I don't see how you can get to "baseless hype without a hint of skepticism" there unless you've already decided to take anything I say in bad faith.
and he wonders why people call him a shill
accepting everything some shit company tells you as gospel is not the default position of a "researcher"
he better hope he's on the right side of history here, as otherwise he will have burnt his reputation
Edit: Of course, this isn’t a trait unique to Simon either. Everybody has blind spots, and it’s reasonable to be excited when new tech is released. On an unrelated note, my intent is to push back against some of the people here who try to shut down skepticism. Obviously, this doesn’t describe Simon, but I’ve seen others here who try to silence skeptical voices. This comes across as highly controlling and insecure.
I do not think you are reacting to what I said in good faith.
> he better hope he's on the right side of history here, as otherwise he will have burnt his reputation
That's something I've actually given quite a lot of thought to. My reputation and credibility matters a great deal to me. If it turns out this entire LLM thing was an over-hyped scam I'll take a very big hit to that reputation, and I'll deserve it.
(If AI rises up and tries to kill or enslave us all I'll be too busy fighting back to care.)
Always take any pronouncement from an AI company (heavily dependent on VC and public sentiment on AI) with a heavy grain of salt..
hype over reality
I’m building an AI startup myself and I know that world and its full of hypsters and hucksters unfortunately - also social media communication + low attention span + AI slop communication is a blight upon todays engineering culture
People were making all sorts of statements like: - “I cloned it and there were loads of compiler warnings” - “the commit build success rate was a joke” - “it used 3rd party libs” - “it is AI slop”
What they all seem to be just glossing over is how the project unfolded: without human intervention, using computers, in an exceptionally accelerated time frame, working 24hr/day.
If you are hung up on commit build quality, or code quality, you are completely missing the point, and I fear for your job prospects. These things will get better; they will get safer as the workflows get tuned; they will scale well beyond any of us.
Don’t look at where the tech is. Look where it’s going.
No one is hung up on the quality, but there is a ground fact if something "compiles" or "doesnt". No one is gonna claim a software project was successful if the end artifact doesn't compile.
Me neither, and I note so twice in the submission article. But I also didn't expect a project that for the last 100+ commits couldn't reliably be built and therefore tested and tried out.
Correct, but Gas Town [1] already happened and what's more _actually worked_, so this experiment is both useless (because it doesn't demonstrate working software) _and_ derivative (because we've already seen that you can set up a project where with spend similar to the spend of a single developer you can churn out more code than any human could read in a week).
I'm sorry but what?
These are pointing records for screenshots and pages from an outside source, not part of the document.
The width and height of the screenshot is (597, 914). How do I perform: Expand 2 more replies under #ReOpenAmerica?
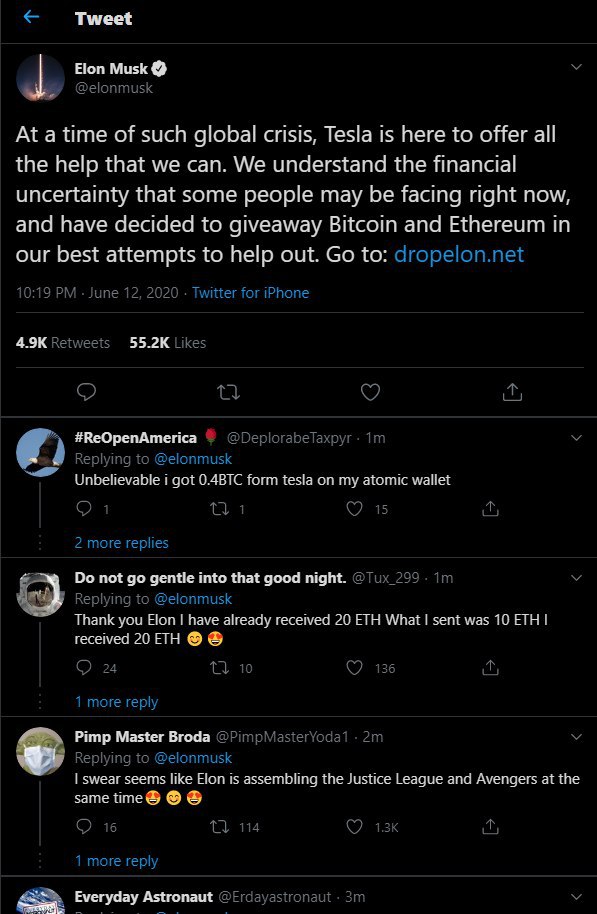point(121,543)
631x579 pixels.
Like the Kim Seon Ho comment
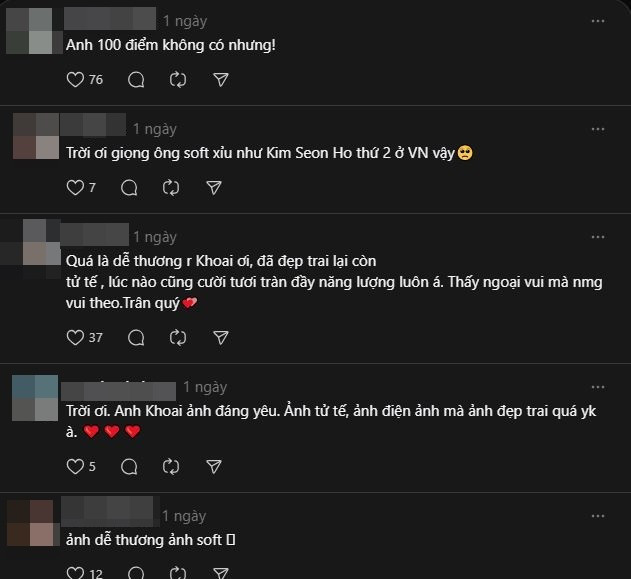[75, 187]
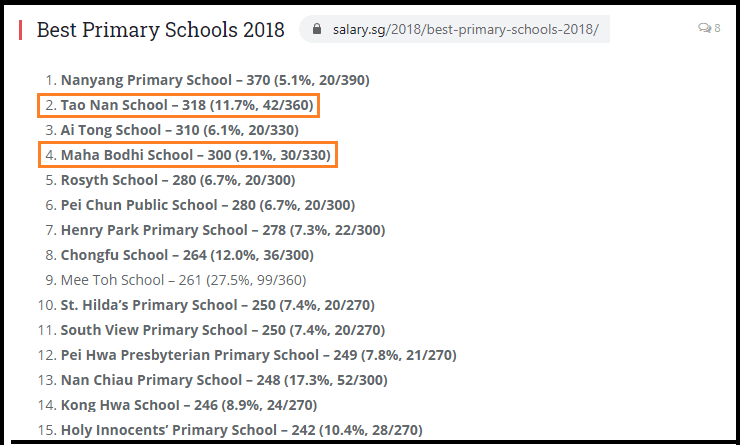Click the highlighted Tao Nan School entry
740x445 pixels.
(x=189, y=105)
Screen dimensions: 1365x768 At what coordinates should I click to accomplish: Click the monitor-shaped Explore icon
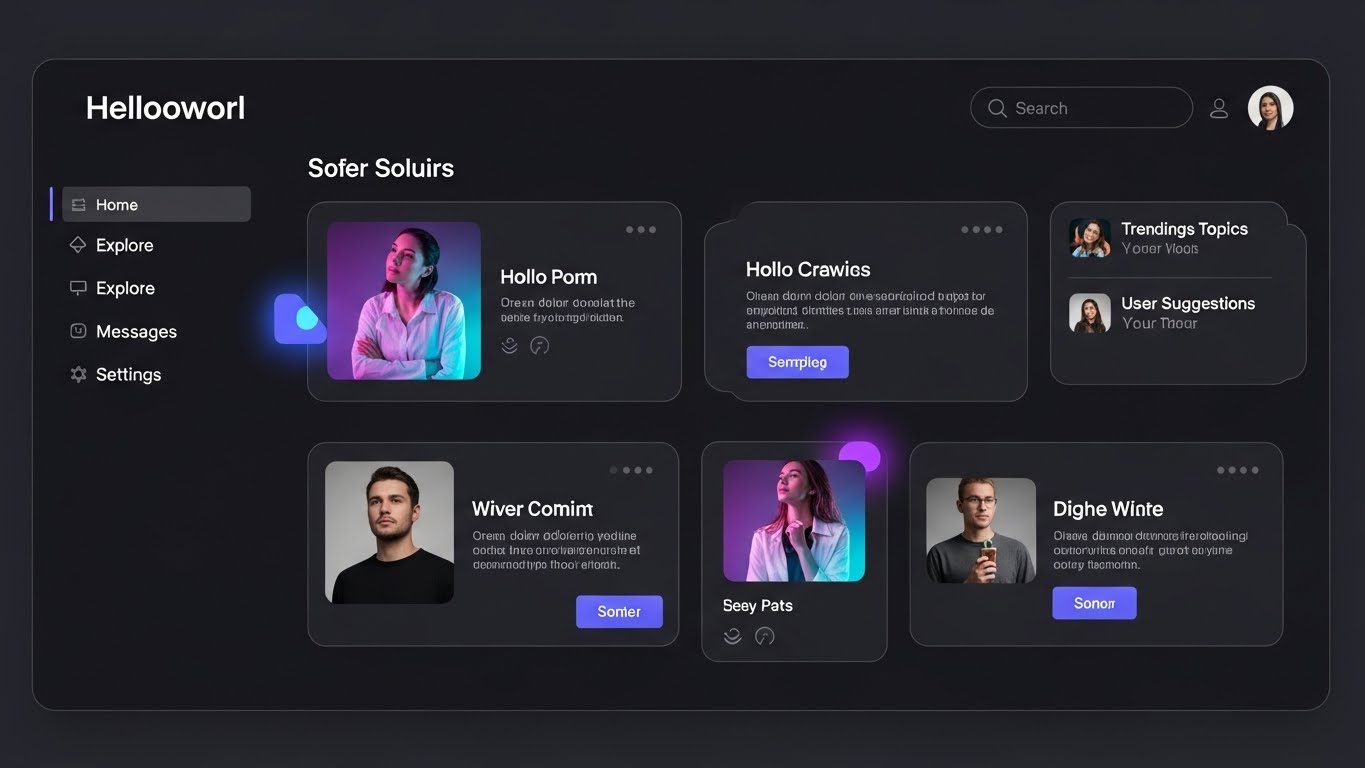pyautogui.click(x=78, y=288)
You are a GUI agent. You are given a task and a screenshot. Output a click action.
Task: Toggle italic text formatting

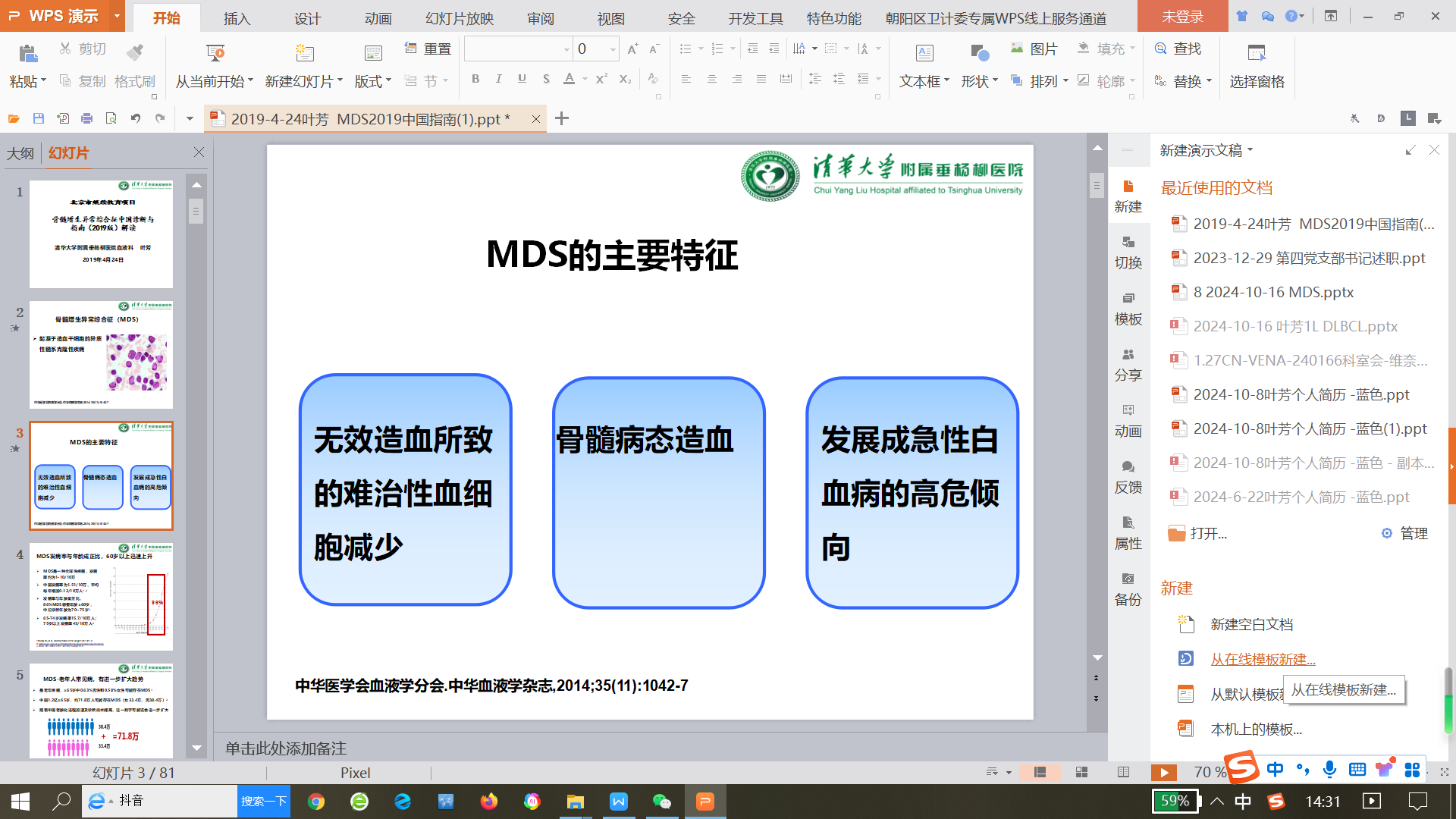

Are you really trying to argue that it doesn't matter that nothing works, that all it produced is garbage and that what is really important is that it made that garbage really quickly without human oversight?
That's.....that's not success.
This idea that quality doesn't matter is silly. Quality is critical for things to work, scale, and be extensible. By either LLMs or humans.
Am I misunderstanding this metaphor? Tsunamis pull the sea back before making landfall.